S. Grég. (ou Métaphraste, Ch. des Pèr. gr.) A quels admirables abaissements se réduit, à quels voyages lointains s’assujettit celui qui contient le monde entier dans son immensité ! Dès son entrée dans le monde, il recherche la pauvreté et la rend honorable dans sa personne. — S. Chrys. (hom. pour la nativ. de J.-C.) Sans doute, s’il eût voulu, il pouvait venir en ébranlant les cieux, en faisant trembler la terre, en lançant la foudre ; il a rejeté tout cet appareil, car il venait, non pour perdre, mais pour sauver l’homme, et, dès sa naissance, fouler aux pieds son orgueil. Il ne lui suffit donc pas de se faire homme, il se fait homme pauvre, et il choisit une mère pauvre, qui n’a point même de berceau pour y déposer son enfant nouveau né : « Et elle le coucha dans une crèche. — Bède. Celui qui a le ciel pour trône, se renferme dans une crèche étroite et dure pour dilater nos coeurs par les joies du royaume des cieux ; celui qui est le pain des anges est déposé dans une crèche, pour nous nourrir comme un troupeau sanctifié du pur froment de sa chair divine. — S. Cyrille. (Ch. des Pèr. gr.) Il a trouvé l’homme devenu charnel et animal jusque dans son âme, et il se place dans la crèche comme nourriture, afin que nous changions cette vie tout animale pour arriver au discernement et à l’intelligence dignes de l’homme, nourris que nous sommes, non de l’herbe des champs, mais du pain céleste, du corps de vie. — Bède. Celui qui est assis à la droite de Dieu le Père, manque de tout dans une pauvre retraite, pour nous préparer plusieurs demeures dans la maison de son Père (Jn 14, 2) : « Car il n’y avait point de place pour eux dans les hôtelleries. » Il naît, non dans la maison de ses parents, mais dans un lieu étranger, et en voyage, parce que dans le mystère de son incarnation, il est devenu la voie qui nous conduit à la patrie (où nous jouirons pleinement de la vérité et de la vie) (Jn 14). — S. Grég. (hom. 8 sur les Evang.) C’est aussi pour nous enseigner qu’en prenant notre humanité, il naissait comme dans un lieu étranger, non à sa puissance, mais à la nature dont il se revêtait.

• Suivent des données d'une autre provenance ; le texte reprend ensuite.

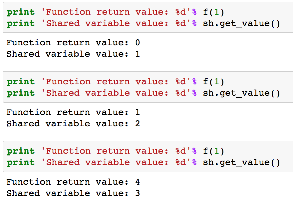Screen dimensions: 293x204
Task: Place cursor on f(1) in the first cell
Action: click(213, 12)
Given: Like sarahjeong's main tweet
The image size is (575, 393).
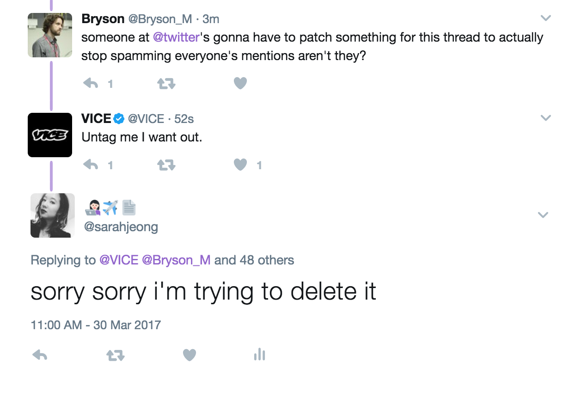Looking at the screenshot, I should click(x=190, y=355).
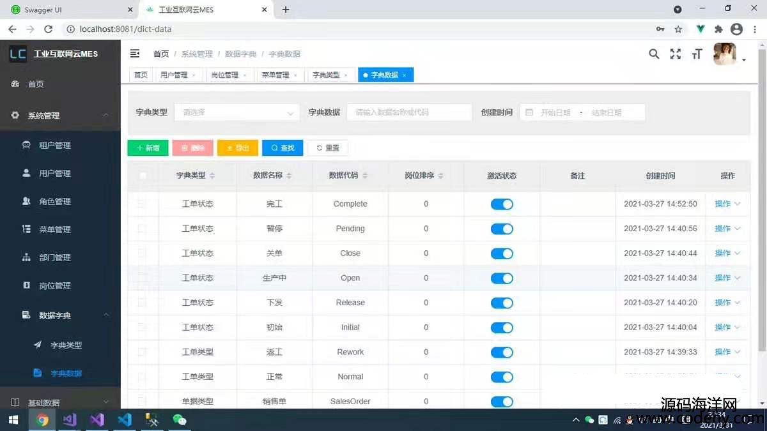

S. Ambr. C’est pour vous qu’il s’abaisse à cet état d’infirmité, lui qui est en lui-même toute puissance ; pour vous, qu’il se réduit à cette pauvreté, lui qui possède toute richesse. Ne vous arrêtez point à ce que vous voyez, mais considérez que c’est par là que vous êtes racheté. Seigneur Jésus, je dois plus à vos humiliations qui m’ont racheté, qu’aux oeuvres de votre puissance qui m’ont créé. Que m’eût-il servi de naître sans le bienfait inestimable de la rédemption ?
Saint Thomas d’Aquin, Glose continue des Évangiles. La chaîne d’or, ouvrage rédigé de 1263 à 1264.
Trad. par l’abbé J.-M. Peronne, Librairie Louis Vivès, 1868.